We don’t expect it to turn until later in the year.

Charles Grom - J.P. Morgan

And then on the last question on the 50 basis points of SG&A improvement longer term, I guess two questions there. One would be what’s the timeline or duration you expect to get that savings? And then two, is the goal to reinvest that 50 bips or is it the goal to let it fall to the bottom line?

Pamela K. Knous

Well as I said we are, you know we’re in the process of putting the work streams together that support this vision. Clearly at a later point in time we will be sharing more specific guidance around these items. And I think it’s a little bit of both. And so I think that you have the overall financial goals that we have, which is as Craig said that we’re going to accomplish this through better margins and through better S&A and better sales.

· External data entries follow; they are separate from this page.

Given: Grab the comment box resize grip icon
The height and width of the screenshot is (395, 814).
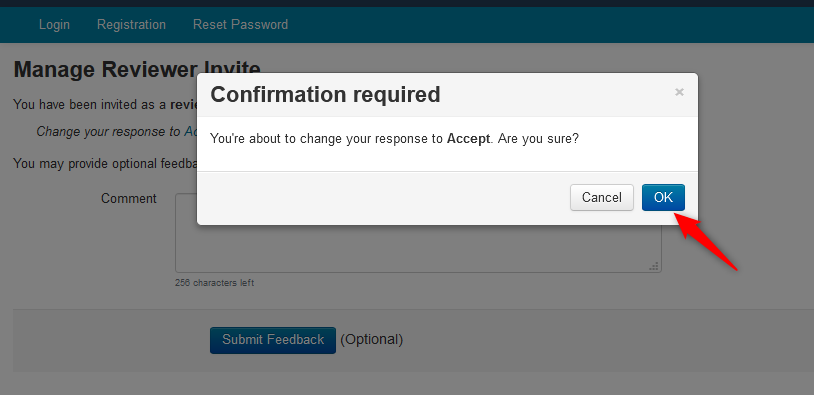Looking at the screenshot, I should [654, 266].
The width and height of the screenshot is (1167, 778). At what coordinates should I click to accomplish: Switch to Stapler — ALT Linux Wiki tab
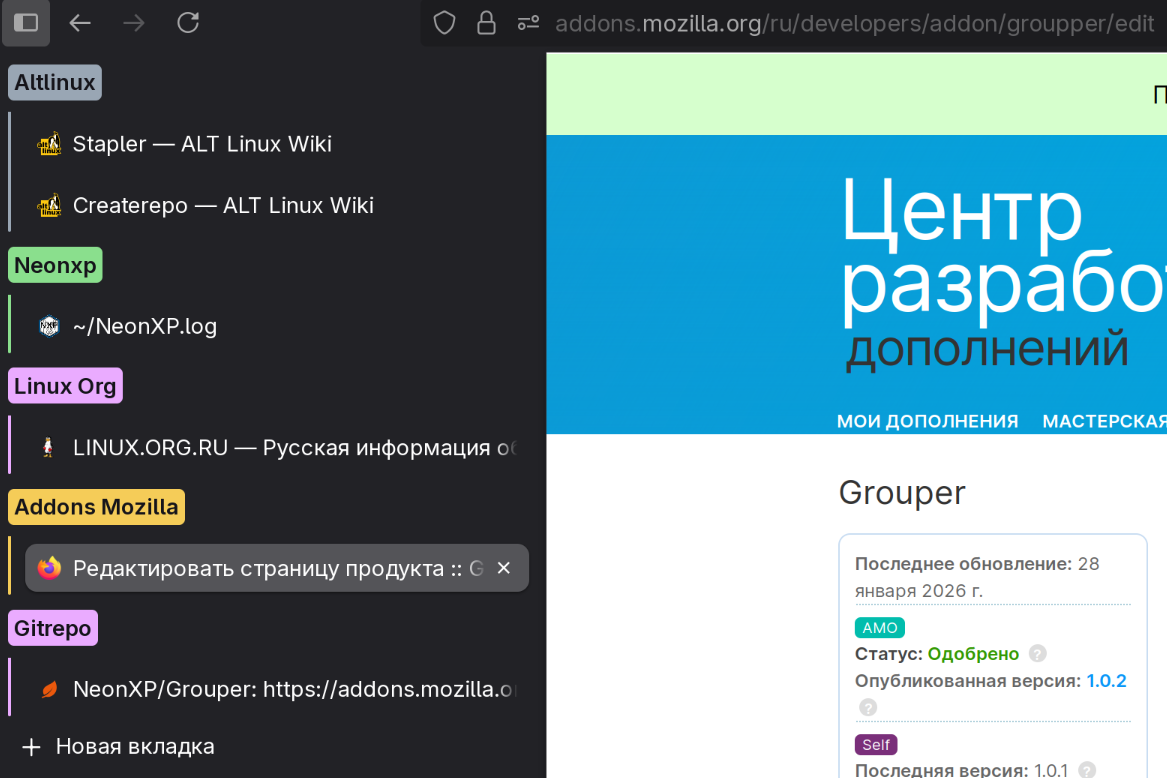click(x=202, y=144)
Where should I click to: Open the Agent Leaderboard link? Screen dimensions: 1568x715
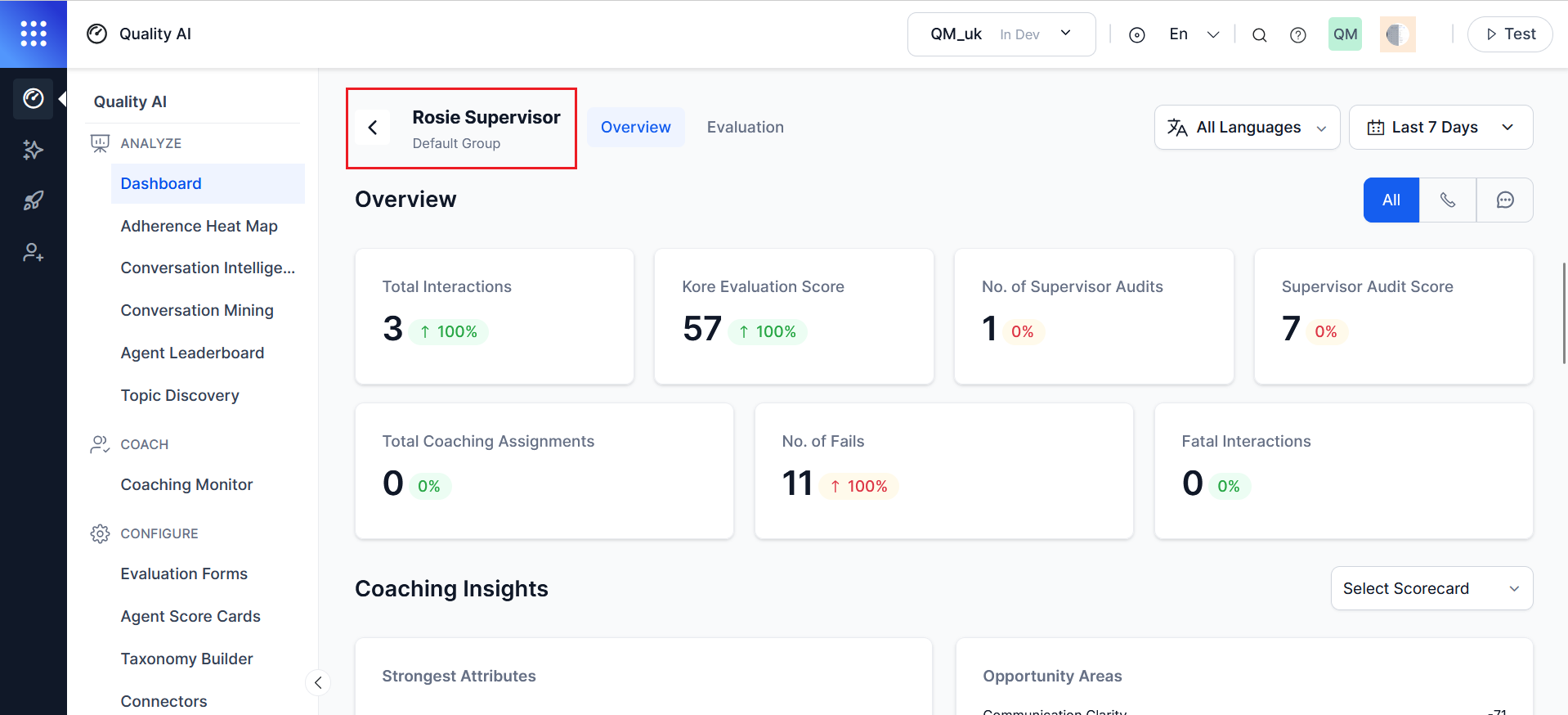coord(192,353)
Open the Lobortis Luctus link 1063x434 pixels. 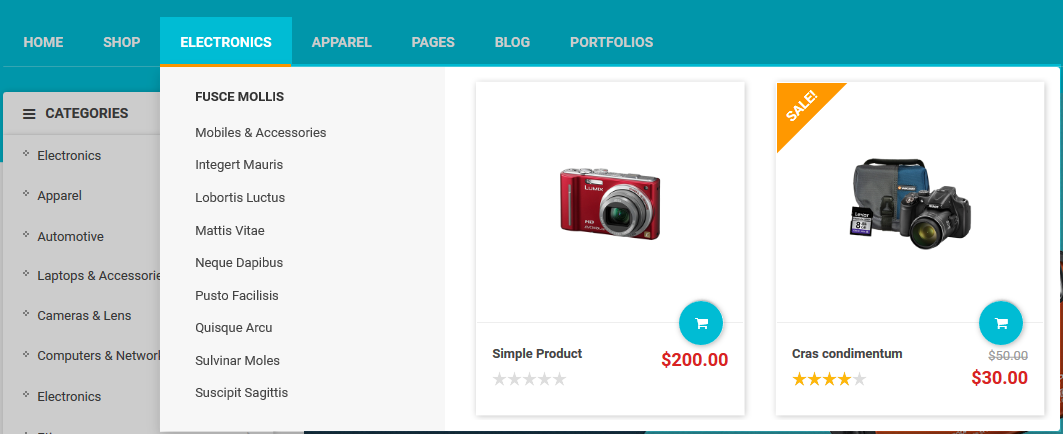tap(240, 198)
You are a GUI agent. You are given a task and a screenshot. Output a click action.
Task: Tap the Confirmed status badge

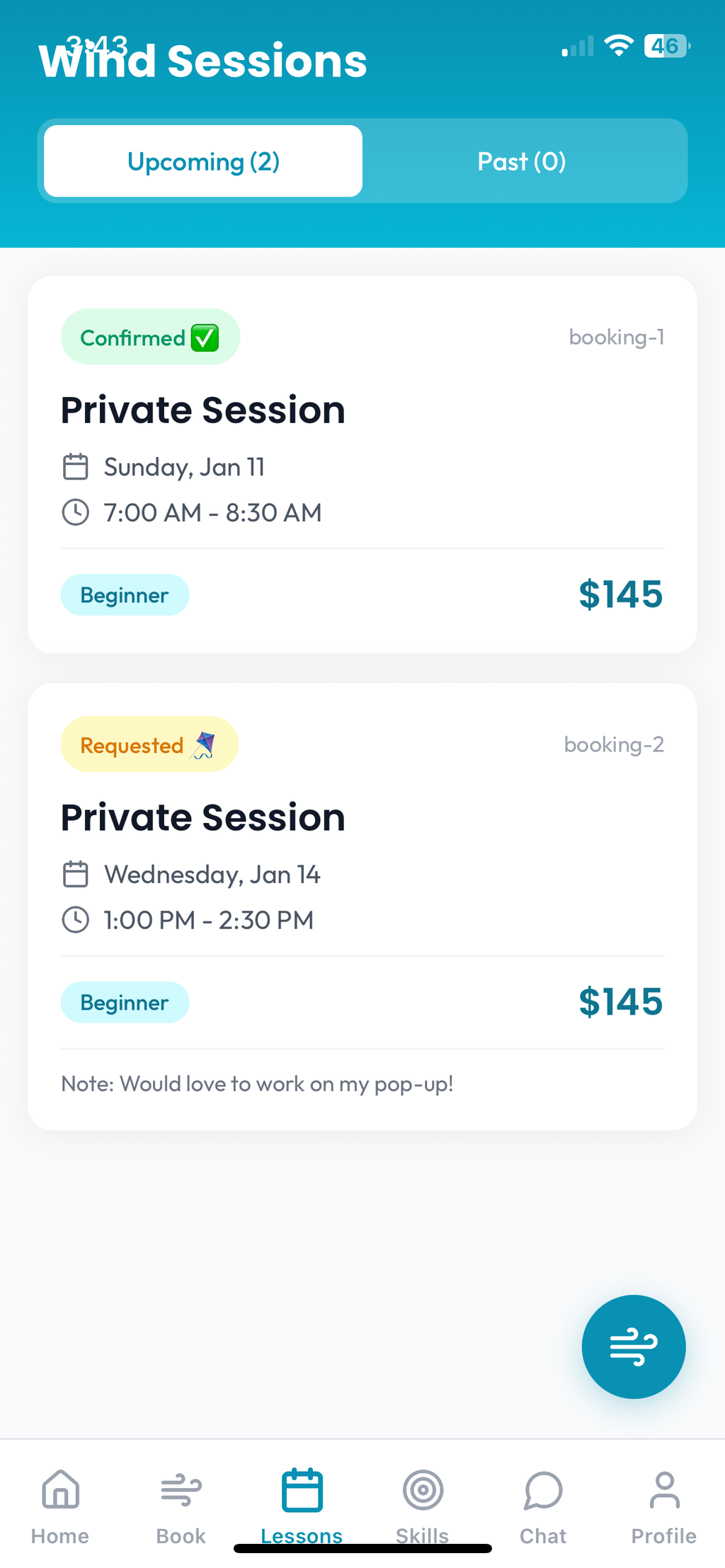click(x=150, y=338)
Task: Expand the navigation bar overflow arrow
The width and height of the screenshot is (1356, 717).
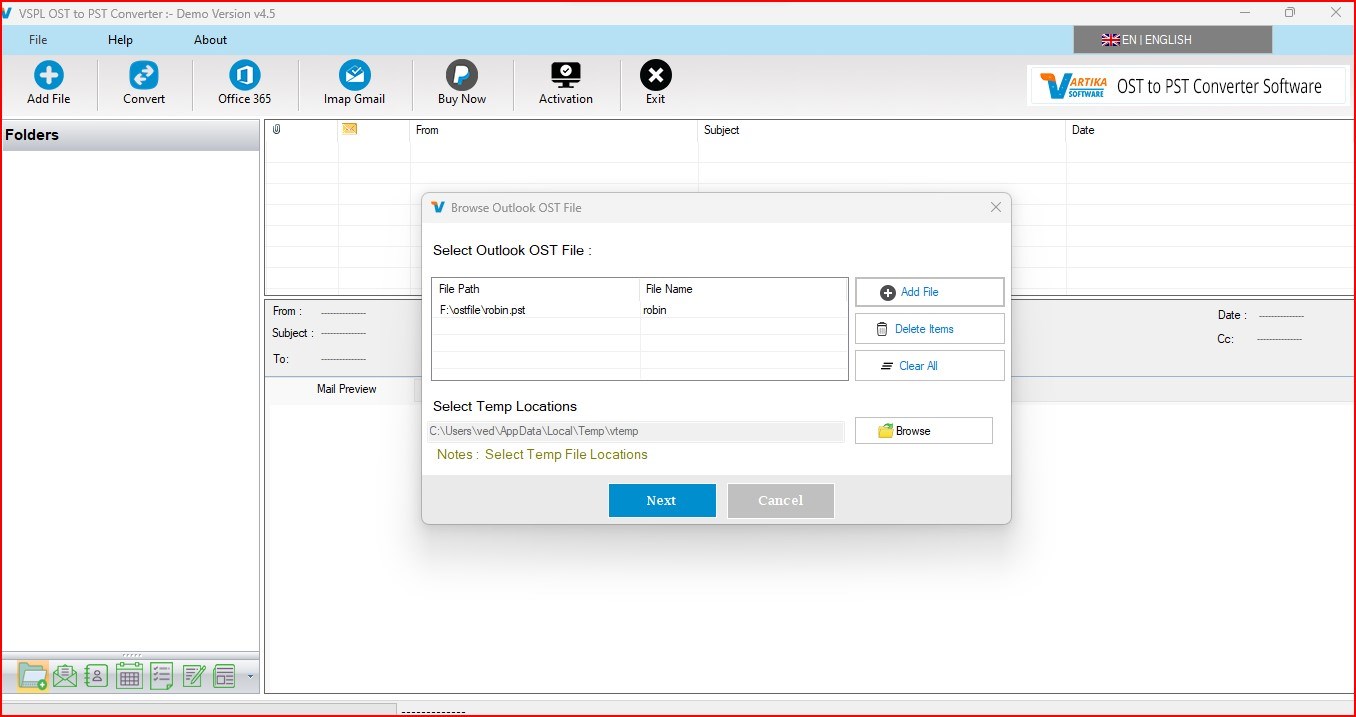Action: [250, 677]

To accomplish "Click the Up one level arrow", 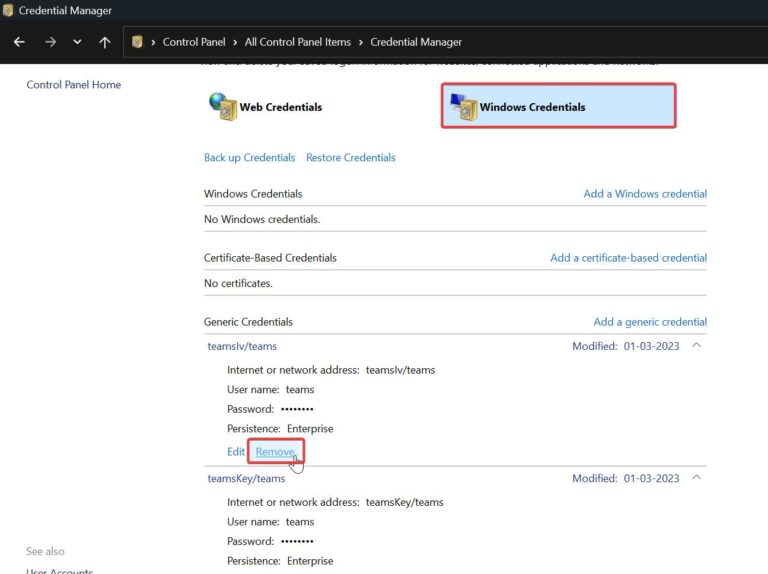I will (105, 42).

So we will obviously have an infrastructure that we can better leverage as we get to a more normalized run rate. So those are some good questions and we’ll keep providing greater specifics on those probably next spring.

Craig Herkert

Operator?

Operator

Yes, sir?

David Oliver

Yes. We do have a hard stop at 10:30. For those on the call, I will be available today for additional Q&A. Probably in about 15 minutes we’ll get started there. But we would like to thank you for your calls today.

Craig Herkert

Thank you everyone for your time.

Pamela K. Knous

Thank you.

Operator

That concludes today’s SUPERVALU second quarter earnings conference call. You may now disconnect.